Unicus and Big Zach
Kanser
It’s a Minneapolis hip-hop mystery: How did Unicus and Big Zach end up in the same group, let alone stick it out for 16 years running? Unicus is a Haitian-born father who remembers playing tic-tac-toe in the dirt back home, and sings a hymn in Creole to his mom on the second track of his new solo EP, which is the kind of dedication rappers usually make deeper into a record. Big Zach is from Bemidji, Minnesota, and is a hallucinogens enthusiast and fridge-surfing rake who says, on his March 2011 solo album, that his “life has been one long weekend,” arrest record aside, and tells love interests he’d “like to apply to be your next ex-boyfriend.”
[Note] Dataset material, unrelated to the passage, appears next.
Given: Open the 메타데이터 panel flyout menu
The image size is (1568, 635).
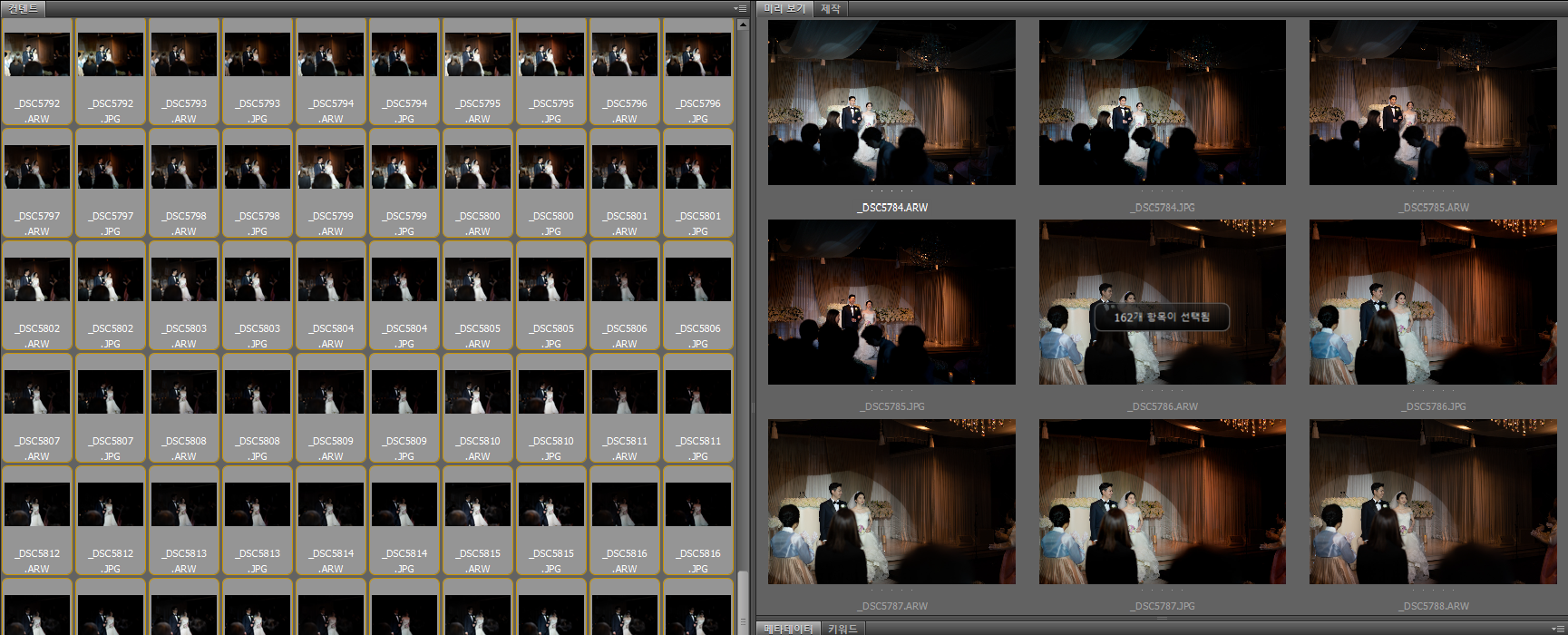Looking at the screenshot, I should (1558, 629).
Emerging from a group of friends out of South High in the ’90s, Kanser now consists of these two guys (a.k.a. Harry Philibert and Zachariah Combs) plus singer Alicia Steele and DJ Gabe Garcia. The rappers also front live band More Than Lights with singer Natalie Fine, which will play Wookiefoot’s Shangri-La festival in September, embracing the “hippie” label that De La Soul once spurned. (More Than Lights’ 2011 EP, Fun’s On Our Team!, has a redeeming streak of Sly And The Family Stone-style pop sunshine.)
Obviously, Unicus and Big Zach share more than good taste in strong female singers: Both are event bookers and community men. Unicus put on a show last year that raised $4,000 for Haiti earthquake relief. And both keep improving: Last year’s Two For One, a Speakerboxxx/The Love Below-style split, was Kanser’s best in a dozen-odd albums. Unicus’ dancehall-fueled “Babydoll (What Do You Do?)” extends his feminine metaphor for music out of palpable love rather than moralism: “After hours she’ll do you right. / If a knucklehead starts to fight, she get turned off, / here comes the lights.”
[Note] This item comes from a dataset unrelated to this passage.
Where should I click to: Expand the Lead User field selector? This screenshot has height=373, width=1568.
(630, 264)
There’s nothing that sharp on Starving Artist: Abstraction Lyrique, issued under the name UnicusHarry. But it’s a promising stopgap on the strength of Unicus’ great, honking voice and deepening love of melody. With Minneapolis’ Strayz producing, this solo project sounds like a perfect fusion of Overcast-era Atmosphere and neo-soul sounds, all dusted piano and lush keyboards, with enough A Tribe Called Quest-type dissonance to set things askew. The gnawing guitar twang of “Punch Clock” fits the song’s anti-boss sentiment (“Why don’t we all just walk out of here and see how they manage?”), while Jackie-O croons the evocative refrain, “One layer lives off the other.” Other ideas feel undercooked: Unicus could take his own advice when he sings, “When you’re not looking, that’s when you find answers.” But he soars vocally when he coasts lyrically, an unusual combination of scatman and singjay cut loose on his notebook.
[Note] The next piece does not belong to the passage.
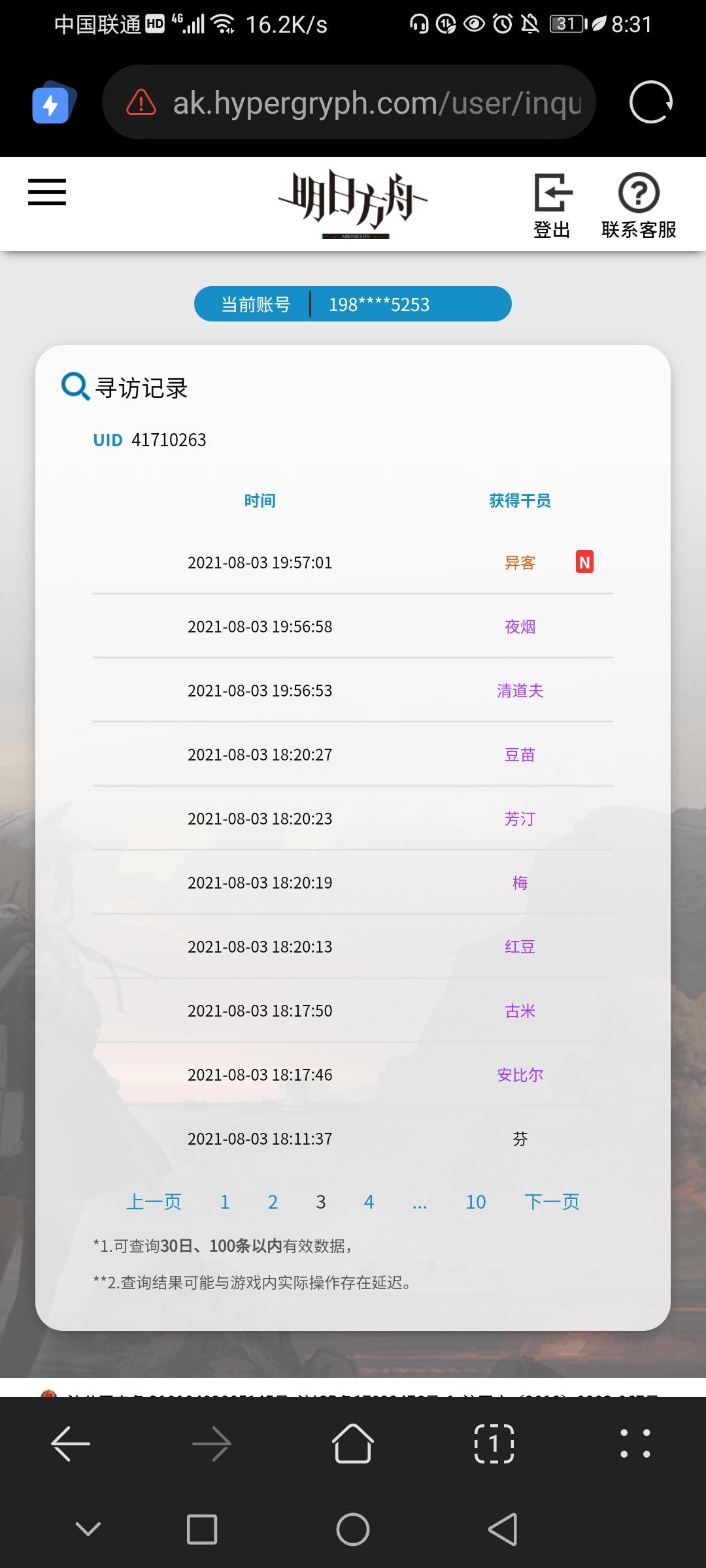Tap the 明日方舟 Arknights logo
The leap forward for Zach is in content, a flowering in the periphery. His jokes are funnier and more frequent on New Crayons, especially piling up on “New Approach,” where Zach complains, “Girls my age always ask me to change, but it’s dinnertime and I’ve been Zach all day,” a line that can’t quite be unscrambled. Against the Ant-sized thwack of producer Big Jess, “Hood Rap” announces, “This ain’t hood rap,” before explaining, in the chorus, “I wrote this for every soul that we lost, growing up fast through this maze, / The drug addictions that mute the pain. / Wish I would write more letters to my peoples in prison. / If I could give ’em more bucks on they books, then I would, but I can’t, / Just a few photos and a stamp.”
Zach claims to ignore politics, but he’s never sounded more political than when criticizing street cred from within. And he keeps slipping, digressing from the sex boasts of “F-Yo-Life” to coin a party slogan: “America, / Everybody’s depressed, so just act like you ain’t got to pay your rent!” He pauses during a hitchhiking tale to reflect on improvements brought by immigrant communities along East Lake Street. And on the date-happy “Disco Balls On Venus,” he raps, “Magazines and the TV stations only vend abominations of what beauty is / …. But beyond the devil-made matrix you can find a goddess who is capable of greatness.” When he meets that goddess, you can bet he’ll volunteer to be her next ex-boyfriend.
Unicus plays a CD-release show this Friday, Aug. 26, at the Nomad World Pub. Kanser performs at the Audio Perm Block Party this Saturday, Aug. 27, at Shuga Records.